Phylip files based on RADseq data generated via populations.pl69, and 0/1 matrices based on AFLP data were used to calculate NeighborNets in SplitsTree4 v4.14.476 using standard settings. NeighborNets were preferred over bifurcating neighbor joining trees, as networks provide a more complete picture concerning the pattern and the uncertainty of the retrieved splits.
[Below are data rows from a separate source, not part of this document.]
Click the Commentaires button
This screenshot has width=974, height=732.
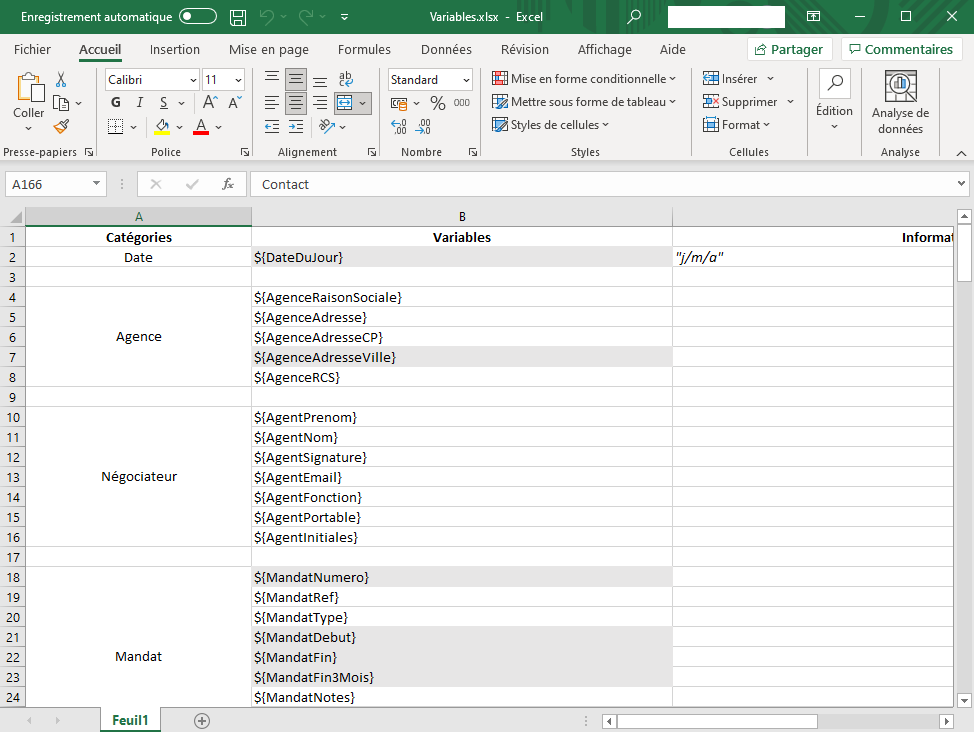[900, 49]
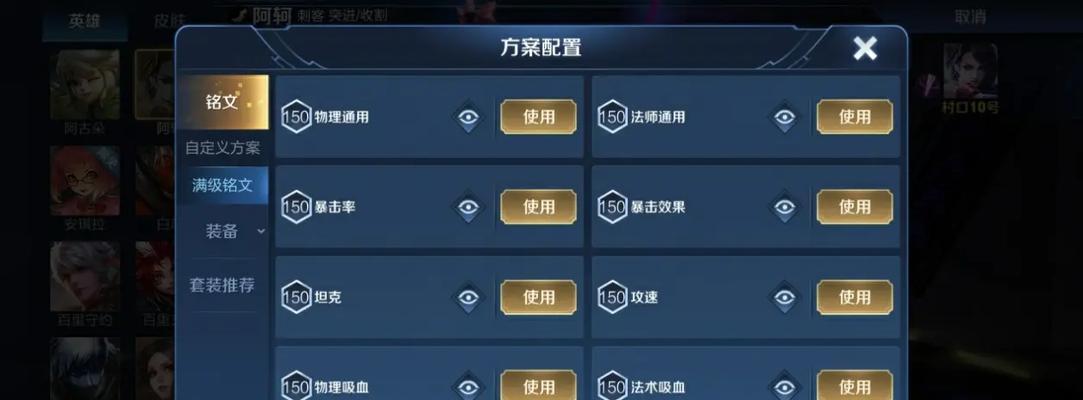Viewport: 1083px width, 400px height.
Task: Open 套装推荐 in the left sidebar
Action: pyautogui.click(x=222, y=285)
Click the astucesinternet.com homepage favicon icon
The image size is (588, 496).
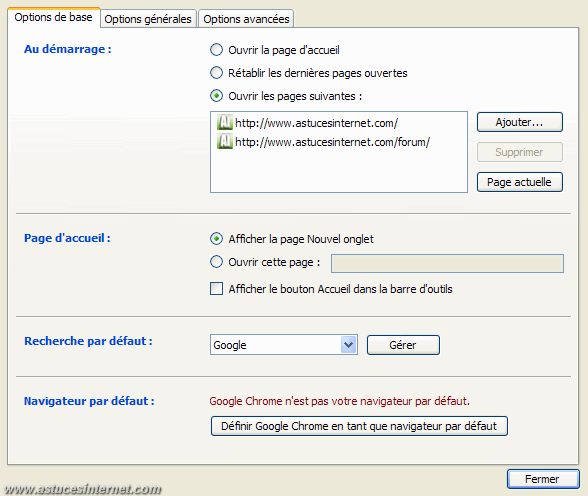225,123
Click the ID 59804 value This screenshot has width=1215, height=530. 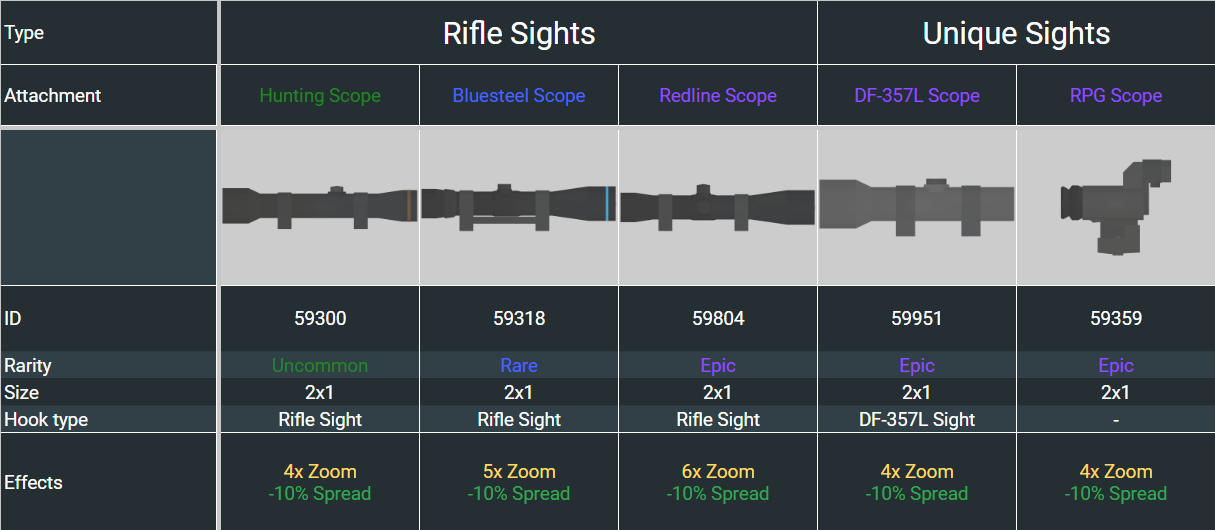click(718, 319)
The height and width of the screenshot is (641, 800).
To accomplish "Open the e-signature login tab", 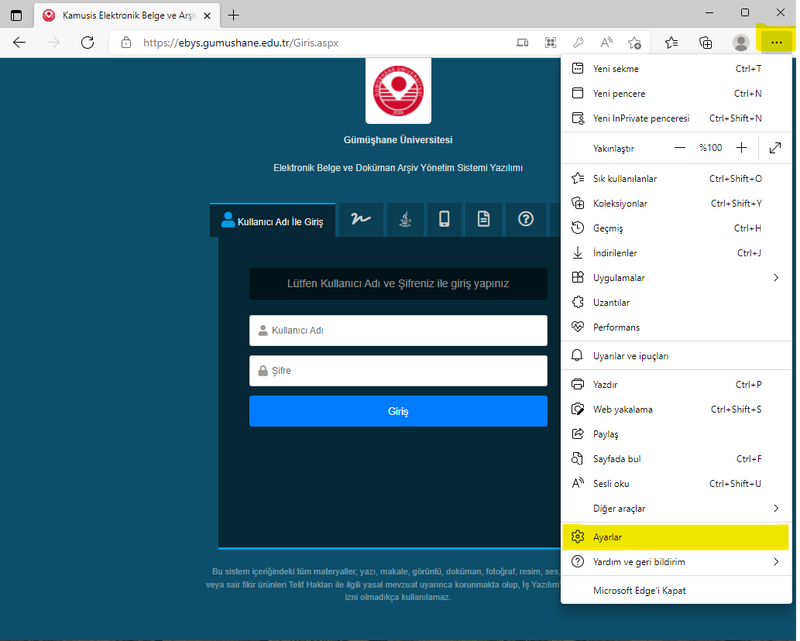I will coord(360,219).
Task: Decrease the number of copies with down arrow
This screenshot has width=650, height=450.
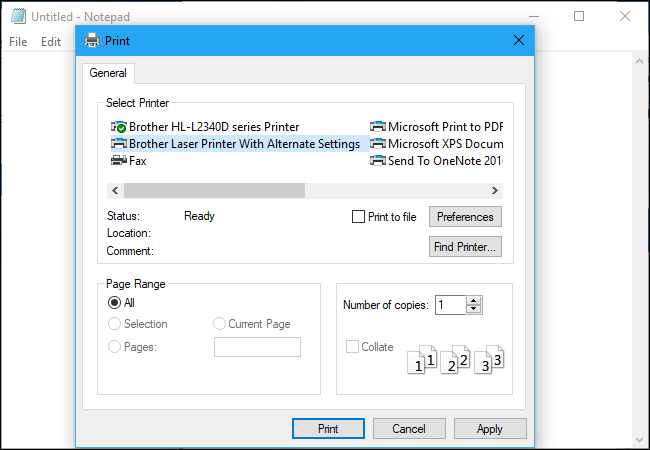Action: pos(474,310)
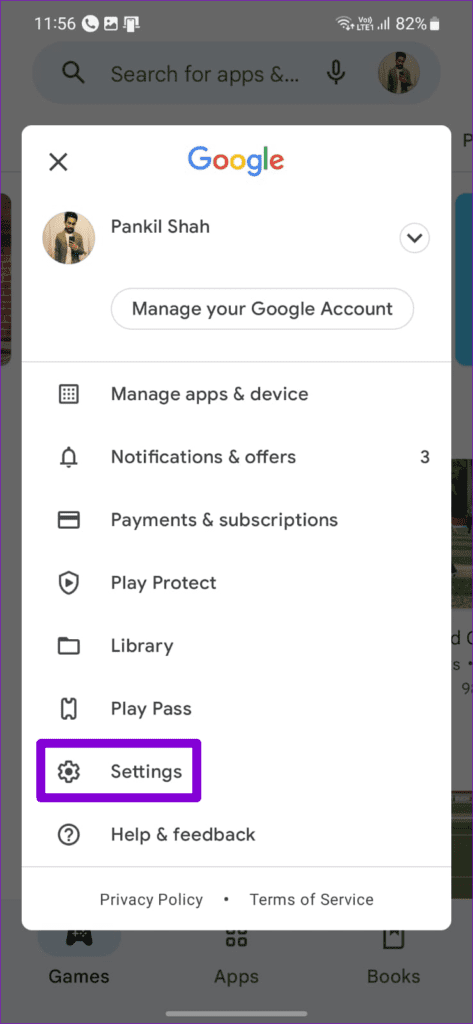
Task: Open Manage apps & device grid icon
Action: click(x=69, y=394)
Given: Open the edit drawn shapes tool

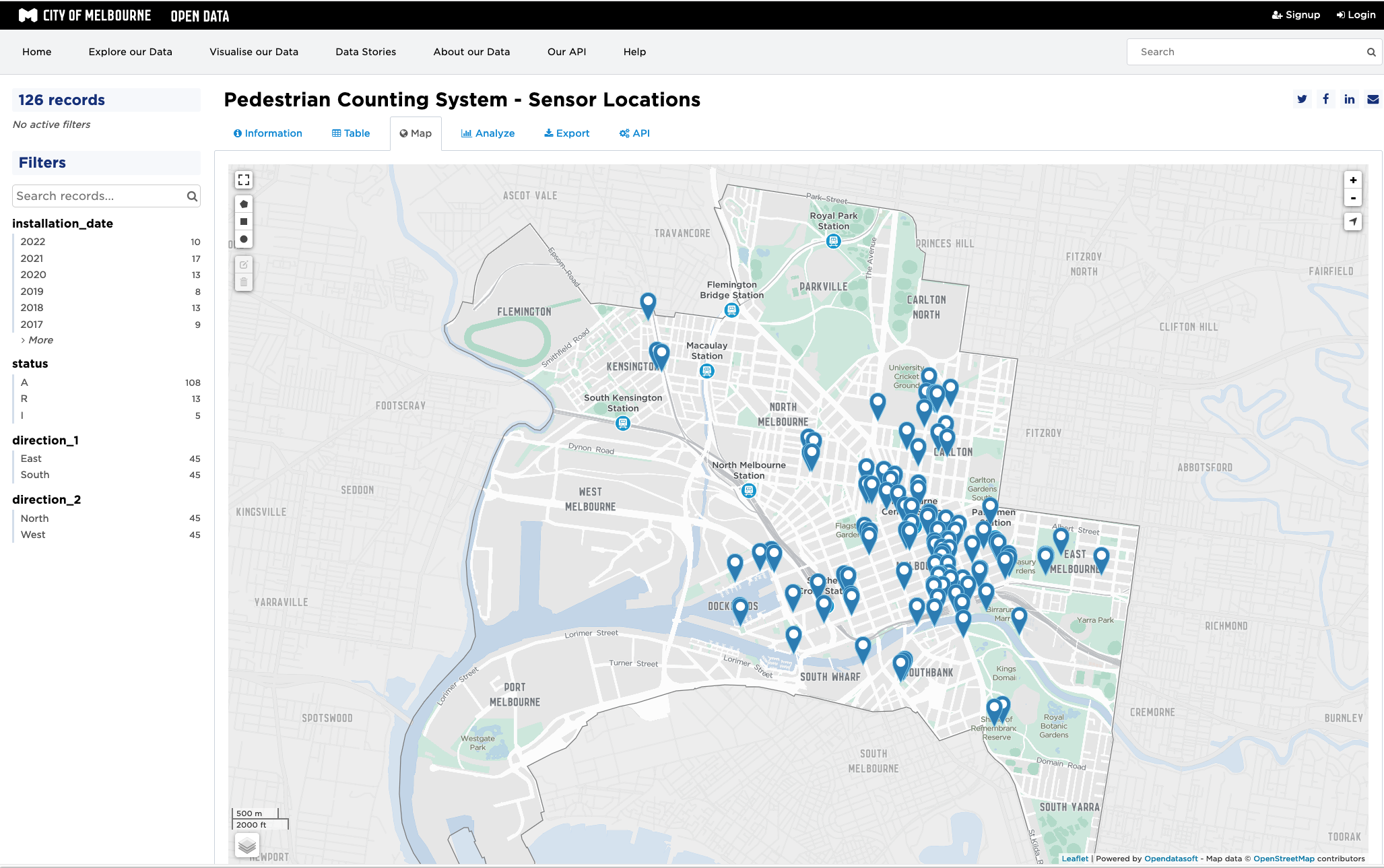Looking at the screenshot, I should point(244,264).
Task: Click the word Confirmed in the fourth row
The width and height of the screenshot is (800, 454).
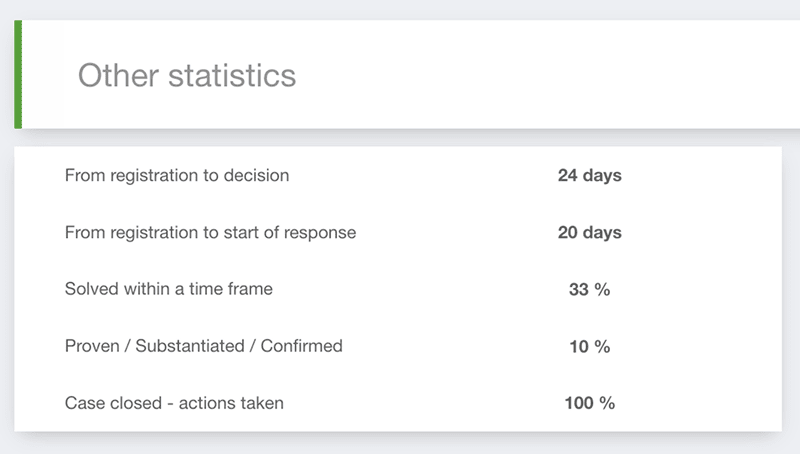Action: [x=302, y=346]
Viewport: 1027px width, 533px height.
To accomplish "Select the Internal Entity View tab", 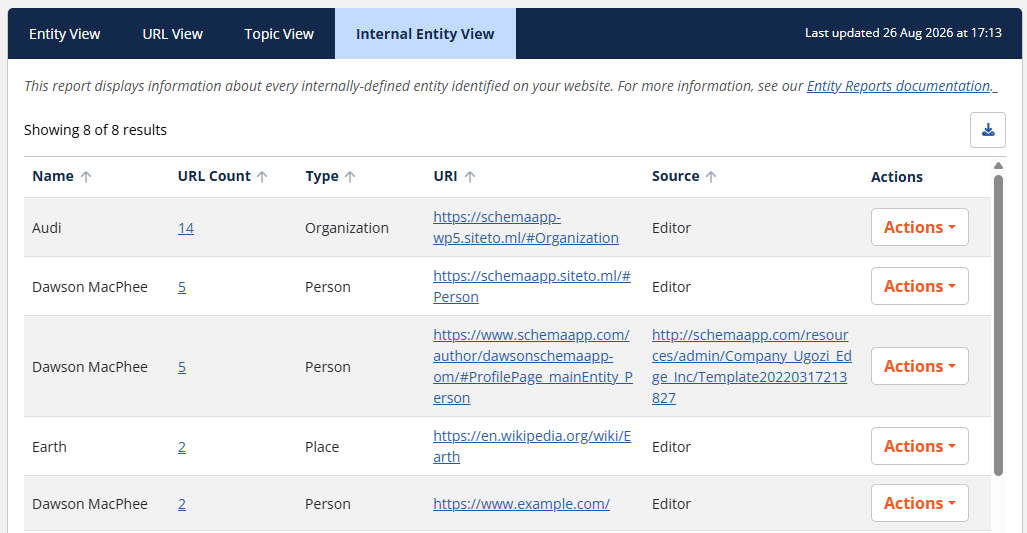I will tap(425, 34).
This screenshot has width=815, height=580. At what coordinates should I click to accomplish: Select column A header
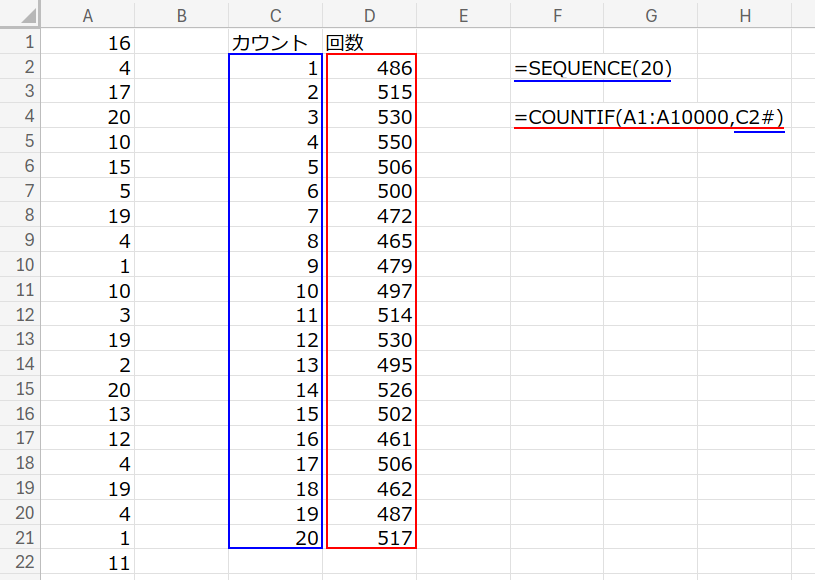(x=88, y=14)
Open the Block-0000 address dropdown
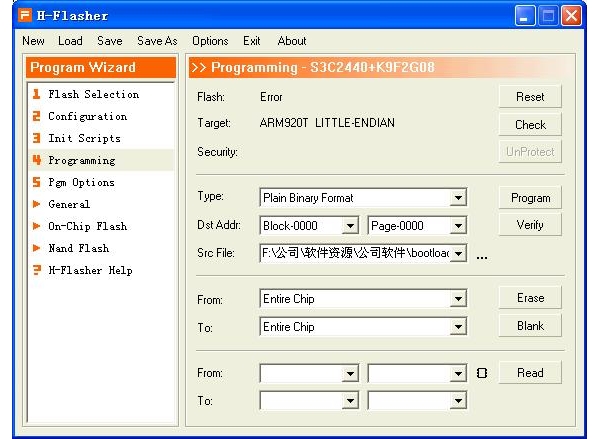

The same matrices were used to calculate intraspecific dissimilarity matrices in the R package vegan65. To infer these distances within each dataset, Jaccard dissimilarities were used for AFLP data, and Gower distances for RADseq SNP data, as suggested for each data type77,78. For each species we were trying to assess (i) the similarity of AFLP and RADseq data and (ii) the role of geographic distance in the structuring of genetic variance among and within populations. To assess the first point (i) intraspecific distance matrices obtained from the AFLP and RADseq data were tested for correlation with Mantel tests, using the Pearson correlation method and 9999 random permutations in vegan65. To explore the second point (ii), the same R package was used to conduct Analysis of Similarity (ANOSIM)79, using geography (i.e. the sample region) as prior. Global R values returned by this analysis describe similarity within the defined populations and dissimilarity among them. Values close to 1 suggest similarity within populations and dissimilarity among them, while a value close to 0 indicates a lack of geographic structure among populations79. Finally, distance matrices were plotted in non-metric space via non-metric multidimensional scaling (NMDS). This was done in the R package vegan using the function that exhaustively iterates the scaling process until an optimal solution is reached65.


A random locus resampling approach was developed to assess the information content (i.e. how many loci are sufficient to obtain results similar to the full dataset) of RADseq data with decreasing locus number. Random resampling was done on modified SNP matrices exported via the structure flag in populations.pl69. Using custom R scripts, loci were sampled from the original SNP matrix in steps of 50 loci and 50 replicates per step, without sampling any locus twice in the same replicate. At each step, global R was inferred via ANOSIM, and a Mantel correlation test of the sub-sampled matrix with the full dataset was performed. The Global R and correlation coefficient R (Mantel test) obtained at each step were plotted using ggplot280. Lines connecting the mean of each rarefaction step and the respective standard deviations were added to the plot. Global R and correlation coefficient R calculated from the corresponding AFLP dataset were added to the plots to compare the results with a correspondingly down-sampled RADseq dataset.